What are the causes of constipation

  Constipation can be classified as organic or functional in terms of etiology.
  1.Organic etiology
  Mainly include
  (1) organic lesions of the intestinal canal: tumor, inflammation or other causes of intestinal lumen narrowing or obstruction.
  (2) rectal and anal lesions: endorectal prolapse, hemorrhoids, prerectal bulge, puborectal hypertrophy, puborectal separation, pelvic floor disease, etc.
  (3) Endocrine or metabolic diseases: diabetes mellitus, hypothyroidism, parathyroid disease, etc.
  (4) Systemic diseases: scleroderma, lupus erythematosus, etc.
  (5) Neurological disorders: central brain disorders, stroke, multiple sclerosis, spinal cord injury and peripheral neuropathy, etc.
  (6) Smooth muscle or neurogenic lesions of the intestinal canal.
  (7) Neuromuscular lesions of the colon: pseudo-intestinal obstruction, congenital megacolon, megarectum, etc.
  (8) Neuropsychological disorders.
  (9) Pharmacologic factors: iron, opioids, antidepressants, antiparkinsonian drugs, calcium channel antagonists, diuretics, and antihistamines.
  If constipation does not have a clear etiology such as the above, it is called chronic functional constipation (CFC).
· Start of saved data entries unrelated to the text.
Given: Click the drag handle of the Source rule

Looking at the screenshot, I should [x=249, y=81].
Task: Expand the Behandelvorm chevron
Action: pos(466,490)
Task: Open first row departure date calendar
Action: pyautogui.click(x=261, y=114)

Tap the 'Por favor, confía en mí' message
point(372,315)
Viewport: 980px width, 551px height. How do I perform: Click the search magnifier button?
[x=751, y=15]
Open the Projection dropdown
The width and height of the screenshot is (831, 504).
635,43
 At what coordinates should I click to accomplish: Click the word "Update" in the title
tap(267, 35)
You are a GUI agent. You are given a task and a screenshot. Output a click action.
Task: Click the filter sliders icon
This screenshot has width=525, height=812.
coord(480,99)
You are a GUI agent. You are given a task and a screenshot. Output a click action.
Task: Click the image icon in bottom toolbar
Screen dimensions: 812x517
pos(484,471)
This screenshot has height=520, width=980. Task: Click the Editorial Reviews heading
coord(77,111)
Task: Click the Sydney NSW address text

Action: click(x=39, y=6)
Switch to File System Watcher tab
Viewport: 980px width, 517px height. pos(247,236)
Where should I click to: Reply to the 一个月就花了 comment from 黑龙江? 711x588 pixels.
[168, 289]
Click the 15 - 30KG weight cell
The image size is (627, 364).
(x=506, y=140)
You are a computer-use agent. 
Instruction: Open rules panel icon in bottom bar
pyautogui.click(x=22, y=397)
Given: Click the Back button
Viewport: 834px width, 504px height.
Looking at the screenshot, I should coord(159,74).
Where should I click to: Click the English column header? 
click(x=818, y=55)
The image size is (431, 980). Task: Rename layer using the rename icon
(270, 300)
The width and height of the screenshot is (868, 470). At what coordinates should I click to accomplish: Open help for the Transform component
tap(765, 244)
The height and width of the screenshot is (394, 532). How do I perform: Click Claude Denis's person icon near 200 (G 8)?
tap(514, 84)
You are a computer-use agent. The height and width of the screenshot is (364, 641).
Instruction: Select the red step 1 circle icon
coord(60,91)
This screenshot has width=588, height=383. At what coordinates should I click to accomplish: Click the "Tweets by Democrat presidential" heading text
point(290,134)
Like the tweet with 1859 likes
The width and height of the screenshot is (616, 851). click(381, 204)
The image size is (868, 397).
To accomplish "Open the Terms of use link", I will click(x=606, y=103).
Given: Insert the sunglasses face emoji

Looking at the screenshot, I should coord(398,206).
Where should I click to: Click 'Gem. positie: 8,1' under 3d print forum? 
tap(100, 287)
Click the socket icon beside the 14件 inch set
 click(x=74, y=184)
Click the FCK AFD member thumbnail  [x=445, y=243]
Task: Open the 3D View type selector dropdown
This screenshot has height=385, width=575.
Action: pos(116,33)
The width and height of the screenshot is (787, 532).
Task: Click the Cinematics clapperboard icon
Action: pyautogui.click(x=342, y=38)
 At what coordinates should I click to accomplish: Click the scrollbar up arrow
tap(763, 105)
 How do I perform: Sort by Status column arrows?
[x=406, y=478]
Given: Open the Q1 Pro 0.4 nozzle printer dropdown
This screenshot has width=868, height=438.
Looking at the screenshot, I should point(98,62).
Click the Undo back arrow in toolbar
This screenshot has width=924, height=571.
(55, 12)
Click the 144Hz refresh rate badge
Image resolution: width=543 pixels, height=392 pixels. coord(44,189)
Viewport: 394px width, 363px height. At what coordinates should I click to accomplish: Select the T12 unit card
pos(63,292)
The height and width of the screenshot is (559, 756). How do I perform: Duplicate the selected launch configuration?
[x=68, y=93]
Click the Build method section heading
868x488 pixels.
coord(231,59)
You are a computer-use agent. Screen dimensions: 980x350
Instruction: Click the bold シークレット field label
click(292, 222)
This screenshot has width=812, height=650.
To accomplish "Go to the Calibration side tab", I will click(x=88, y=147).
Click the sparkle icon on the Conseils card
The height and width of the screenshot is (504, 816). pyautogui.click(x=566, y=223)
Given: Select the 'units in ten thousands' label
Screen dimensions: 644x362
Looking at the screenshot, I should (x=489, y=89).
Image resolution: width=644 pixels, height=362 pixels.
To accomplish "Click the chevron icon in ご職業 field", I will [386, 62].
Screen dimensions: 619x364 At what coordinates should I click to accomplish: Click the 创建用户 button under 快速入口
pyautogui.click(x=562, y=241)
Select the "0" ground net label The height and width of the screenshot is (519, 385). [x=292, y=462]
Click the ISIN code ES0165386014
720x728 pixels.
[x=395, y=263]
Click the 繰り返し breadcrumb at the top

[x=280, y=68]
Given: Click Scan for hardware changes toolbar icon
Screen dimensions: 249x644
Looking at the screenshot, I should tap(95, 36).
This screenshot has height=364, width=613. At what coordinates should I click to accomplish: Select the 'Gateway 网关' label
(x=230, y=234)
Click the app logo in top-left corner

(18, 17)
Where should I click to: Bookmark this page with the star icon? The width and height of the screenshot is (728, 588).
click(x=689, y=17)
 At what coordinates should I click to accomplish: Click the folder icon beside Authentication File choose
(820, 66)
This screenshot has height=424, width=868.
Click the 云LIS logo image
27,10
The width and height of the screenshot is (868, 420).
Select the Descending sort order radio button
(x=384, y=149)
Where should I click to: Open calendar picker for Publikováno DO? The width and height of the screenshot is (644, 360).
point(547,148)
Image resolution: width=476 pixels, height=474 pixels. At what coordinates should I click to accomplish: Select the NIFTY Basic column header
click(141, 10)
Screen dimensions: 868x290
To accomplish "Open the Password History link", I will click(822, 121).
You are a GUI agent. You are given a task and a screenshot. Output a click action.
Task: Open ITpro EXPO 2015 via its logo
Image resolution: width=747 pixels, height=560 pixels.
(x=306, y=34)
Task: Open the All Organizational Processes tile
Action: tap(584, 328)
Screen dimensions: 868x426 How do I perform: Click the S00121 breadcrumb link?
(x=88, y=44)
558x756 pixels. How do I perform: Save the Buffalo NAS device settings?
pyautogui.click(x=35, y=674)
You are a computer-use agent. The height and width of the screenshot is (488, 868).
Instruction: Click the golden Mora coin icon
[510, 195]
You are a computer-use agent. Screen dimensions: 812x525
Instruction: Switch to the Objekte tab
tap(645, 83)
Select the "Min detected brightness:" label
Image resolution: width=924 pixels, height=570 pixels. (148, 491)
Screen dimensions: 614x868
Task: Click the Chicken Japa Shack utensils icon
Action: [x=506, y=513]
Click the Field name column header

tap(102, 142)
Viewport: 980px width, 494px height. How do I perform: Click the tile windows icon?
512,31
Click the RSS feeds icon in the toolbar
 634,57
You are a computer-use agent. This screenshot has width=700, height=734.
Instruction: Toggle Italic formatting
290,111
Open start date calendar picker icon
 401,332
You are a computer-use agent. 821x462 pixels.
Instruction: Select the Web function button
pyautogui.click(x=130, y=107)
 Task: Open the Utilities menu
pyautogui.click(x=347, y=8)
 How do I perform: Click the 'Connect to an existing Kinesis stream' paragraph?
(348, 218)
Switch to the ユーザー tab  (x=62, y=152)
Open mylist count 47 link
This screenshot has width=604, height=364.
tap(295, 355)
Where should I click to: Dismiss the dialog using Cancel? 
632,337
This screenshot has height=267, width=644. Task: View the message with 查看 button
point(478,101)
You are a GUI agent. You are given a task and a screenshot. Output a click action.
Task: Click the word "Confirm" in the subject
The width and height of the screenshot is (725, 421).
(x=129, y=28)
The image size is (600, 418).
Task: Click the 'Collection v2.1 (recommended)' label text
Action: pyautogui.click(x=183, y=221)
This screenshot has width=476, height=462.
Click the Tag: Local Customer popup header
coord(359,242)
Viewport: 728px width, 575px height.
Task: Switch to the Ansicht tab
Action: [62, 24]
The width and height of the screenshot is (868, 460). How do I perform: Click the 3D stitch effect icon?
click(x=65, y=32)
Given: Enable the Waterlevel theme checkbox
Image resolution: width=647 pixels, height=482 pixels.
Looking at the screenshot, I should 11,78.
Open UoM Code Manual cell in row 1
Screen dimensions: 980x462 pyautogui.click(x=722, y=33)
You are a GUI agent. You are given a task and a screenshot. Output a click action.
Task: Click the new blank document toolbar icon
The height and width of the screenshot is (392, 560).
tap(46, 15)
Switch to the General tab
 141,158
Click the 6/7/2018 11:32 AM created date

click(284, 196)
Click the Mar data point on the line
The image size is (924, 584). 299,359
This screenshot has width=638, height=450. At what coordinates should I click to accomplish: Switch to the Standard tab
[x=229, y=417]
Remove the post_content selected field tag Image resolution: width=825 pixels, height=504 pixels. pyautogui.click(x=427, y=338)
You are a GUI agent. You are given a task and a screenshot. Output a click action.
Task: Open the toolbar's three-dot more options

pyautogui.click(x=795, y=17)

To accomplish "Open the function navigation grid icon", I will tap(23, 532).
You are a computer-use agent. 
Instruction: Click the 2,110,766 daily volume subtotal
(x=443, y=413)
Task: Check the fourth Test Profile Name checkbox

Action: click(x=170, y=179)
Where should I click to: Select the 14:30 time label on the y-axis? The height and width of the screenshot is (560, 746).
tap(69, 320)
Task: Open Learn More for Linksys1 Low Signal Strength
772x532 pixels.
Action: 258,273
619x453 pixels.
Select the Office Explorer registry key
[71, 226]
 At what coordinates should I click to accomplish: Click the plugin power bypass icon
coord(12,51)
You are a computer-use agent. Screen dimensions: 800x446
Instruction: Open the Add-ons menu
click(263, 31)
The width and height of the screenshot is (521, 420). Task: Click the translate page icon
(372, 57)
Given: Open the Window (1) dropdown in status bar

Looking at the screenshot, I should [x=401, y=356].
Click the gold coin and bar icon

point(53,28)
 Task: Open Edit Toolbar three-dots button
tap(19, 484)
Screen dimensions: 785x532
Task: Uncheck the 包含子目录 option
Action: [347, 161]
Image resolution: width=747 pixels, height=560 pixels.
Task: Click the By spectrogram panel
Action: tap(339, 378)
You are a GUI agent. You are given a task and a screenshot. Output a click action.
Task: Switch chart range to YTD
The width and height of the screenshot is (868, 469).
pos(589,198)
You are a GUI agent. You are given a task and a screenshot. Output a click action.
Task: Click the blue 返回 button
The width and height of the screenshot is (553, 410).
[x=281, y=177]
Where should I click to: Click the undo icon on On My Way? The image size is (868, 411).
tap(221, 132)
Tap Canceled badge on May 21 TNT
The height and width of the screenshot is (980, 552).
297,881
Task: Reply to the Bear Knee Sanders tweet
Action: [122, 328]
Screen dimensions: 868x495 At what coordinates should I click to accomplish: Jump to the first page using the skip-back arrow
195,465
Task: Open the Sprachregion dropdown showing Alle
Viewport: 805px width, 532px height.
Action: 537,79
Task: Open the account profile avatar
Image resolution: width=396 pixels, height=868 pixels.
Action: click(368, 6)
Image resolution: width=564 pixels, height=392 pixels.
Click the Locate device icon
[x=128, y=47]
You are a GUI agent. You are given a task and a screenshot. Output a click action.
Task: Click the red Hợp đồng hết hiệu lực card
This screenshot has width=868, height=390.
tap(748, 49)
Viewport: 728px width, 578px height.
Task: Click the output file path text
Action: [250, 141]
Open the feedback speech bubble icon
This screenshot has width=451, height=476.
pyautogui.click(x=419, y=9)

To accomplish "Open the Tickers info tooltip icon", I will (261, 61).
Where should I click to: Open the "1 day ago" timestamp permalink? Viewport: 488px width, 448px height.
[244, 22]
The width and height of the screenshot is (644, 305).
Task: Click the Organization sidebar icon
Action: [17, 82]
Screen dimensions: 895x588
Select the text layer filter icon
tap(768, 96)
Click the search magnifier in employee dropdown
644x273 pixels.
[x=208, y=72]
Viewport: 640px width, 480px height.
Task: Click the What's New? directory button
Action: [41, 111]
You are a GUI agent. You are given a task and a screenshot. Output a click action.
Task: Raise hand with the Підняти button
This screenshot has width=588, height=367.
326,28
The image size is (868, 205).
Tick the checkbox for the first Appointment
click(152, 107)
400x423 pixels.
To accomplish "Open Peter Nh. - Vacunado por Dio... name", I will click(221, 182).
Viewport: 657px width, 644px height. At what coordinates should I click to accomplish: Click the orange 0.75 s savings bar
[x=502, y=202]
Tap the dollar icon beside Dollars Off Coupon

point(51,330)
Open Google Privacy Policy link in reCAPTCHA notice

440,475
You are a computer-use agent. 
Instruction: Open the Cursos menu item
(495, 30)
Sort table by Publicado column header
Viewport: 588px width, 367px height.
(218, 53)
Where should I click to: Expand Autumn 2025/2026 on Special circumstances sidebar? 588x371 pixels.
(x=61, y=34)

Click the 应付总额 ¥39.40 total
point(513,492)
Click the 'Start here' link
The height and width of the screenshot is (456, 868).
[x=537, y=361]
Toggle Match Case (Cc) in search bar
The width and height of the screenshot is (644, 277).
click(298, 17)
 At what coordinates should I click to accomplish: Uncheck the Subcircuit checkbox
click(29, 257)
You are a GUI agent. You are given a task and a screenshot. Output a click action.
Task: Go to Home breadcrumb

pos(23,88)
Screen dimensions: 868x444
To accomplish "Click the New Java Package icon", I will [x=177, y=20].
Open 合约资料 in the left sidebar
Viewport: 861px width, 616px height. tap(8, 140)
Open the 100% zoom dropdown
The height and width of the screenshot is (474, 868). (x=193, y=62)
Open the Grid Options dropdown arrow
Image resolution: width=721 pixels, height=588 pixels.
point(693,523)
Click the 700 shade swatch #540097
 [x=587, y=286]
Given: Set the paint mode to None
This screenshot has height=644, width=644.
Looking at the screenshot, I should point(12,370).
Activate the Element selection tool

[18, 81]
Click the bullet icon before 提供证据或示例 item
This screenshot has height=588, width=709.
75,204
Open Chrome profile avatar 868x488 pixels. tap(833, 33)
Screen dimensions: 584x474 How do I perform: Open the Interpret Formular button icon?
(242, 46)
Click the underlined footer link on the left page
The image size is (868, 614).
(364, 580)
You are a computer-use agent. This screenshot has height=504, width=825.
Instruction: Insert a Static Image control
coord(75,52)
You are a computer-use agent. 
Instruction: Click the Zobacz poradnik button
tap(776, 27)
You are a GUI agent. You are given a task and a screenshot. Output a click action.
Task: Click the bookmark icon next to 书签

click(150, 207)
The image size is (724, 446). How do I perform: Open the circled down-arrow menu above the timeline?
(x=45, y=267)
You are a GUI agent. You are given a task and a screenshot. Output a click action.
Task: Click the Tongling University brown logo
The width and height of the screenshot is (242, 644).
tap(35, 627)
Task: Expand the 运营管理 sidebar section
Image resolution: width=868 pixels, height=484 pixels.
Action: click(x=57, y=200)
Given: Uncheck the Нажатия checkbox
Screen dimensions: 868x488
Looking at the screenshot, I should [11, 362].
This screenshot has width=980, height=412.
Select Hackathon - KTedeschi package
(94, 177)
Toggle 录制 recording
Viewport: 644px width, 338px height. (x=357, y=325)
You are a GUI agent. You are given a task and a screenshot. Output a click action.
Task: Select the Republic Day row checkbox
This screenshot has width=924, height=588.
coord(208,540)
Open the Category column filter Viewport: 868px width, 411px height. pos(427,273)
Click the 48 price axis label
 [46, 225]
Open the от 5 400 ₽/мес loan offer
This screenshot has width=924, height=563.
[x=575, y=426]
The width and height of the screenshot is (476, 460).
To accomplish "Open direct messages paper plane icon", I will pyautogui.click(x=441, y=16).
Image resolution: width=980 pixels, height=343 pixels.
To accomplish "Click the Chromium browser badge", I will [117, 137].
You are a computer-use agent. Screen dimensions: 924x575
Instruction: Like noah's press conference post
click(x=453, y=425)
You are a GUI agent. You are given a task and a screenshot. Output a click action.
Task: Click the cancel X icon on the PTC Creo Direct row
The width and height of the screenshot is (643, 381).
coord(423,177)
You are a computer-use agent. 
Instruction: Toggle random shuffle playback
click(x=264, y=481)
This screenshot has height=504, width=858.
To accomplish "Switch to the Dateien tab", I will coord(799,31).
In the population with a history of constipation, functional constipation accounts for about 50%.
  2.Functional etiology
  The cause of functional constipation is not clear, and its occurrence is related to a variety of factors, including.
  (1) eating less or food lack of fiber or water, the stimulation of colonic movement is reduced.
  (2) Normal bowel habits are disturbed by work stress, fast-paced life, changes in the nature and timing of work, and mental factors.
  (3) Due to colonic motility disorder, commonly caused by irritable bowel syndrome, caused by spasm of colon and sigmoid colon, with abdominal pain or bloating in addition to constipation, and some patients may show alternating constipation and diarrhea.
  (4) Insufficient tone of the abdominal and pelvic muscles, insufficient pushing force for defecation, and difficulty in expelling feces from the body.
  (5) Abuse of laxatives, forming drug dependence, resulting in constipation.
  (6) Old age, frailty, low activity, intestinal spasm, resulting in defecation difficulties, or due to the length of the colon.
  Constipation is divided into two main categories according to the pathogenesis: slow transmission type constipation and outlet obstruction type constipation.
  1. Slow-transmission constipation
  It is caused by a weakened contractile movement of the intestine, which slows down the movement of feces from the cecum to the rectum, or by the uncoordinated movement of the left hemicolectomy. It is most common in young women and occurs around puberty, characterized by a reduced number of bowel movements (less than 1 bowel movement per week), less bowel movements, hard stools, and thus difficulty in defecation.
  There is no stool or hard stool palpable on anorectal examination, while the external anal sphincter has normal retraction and forceful defecation; prolonged total gastrointestinal or colonic transit time; and lack of evidence of an outlet obstruction type, such as normal balloon expulsion test and anorectal manometry. Non-surgical treatment methods such as increased dietary fiber intake with osmotic laxatives are ineffective. Diabetes, scleroderma combined with constipation and drug-induced constipation is mostly slow transmission type.
  2, exit obstruction type constipation
  It is due to muscle incoordination in the abdomen, anorectum and pelvic floor that leads to fecal discharge obstruction. It is especially common in elderly patients, many of whom are ineffective with conventional medical treatment. The outlet obstruction type may have the following manifestations: straining to pass stool, a feeling of incompleteness or falling, a small amount of stool, a desire to pass stool or a lack of desire to pass stool; a lot of muddy stool in the rectum on anorectal examination, the external anal sphincter may contract paradoxically during straining to pass stool; the whole gastrointestinal or colonic transit time shows normal, most markers may be retained in the rectum; anorectal manometry shows that the external anal sphincter contracts paradoxically during straining to pass stool contraction or abnormal sensory threshold of the rectal wall, etc. Many patients with outlet obstruction constipation also have a combination of slow-transmission constipation.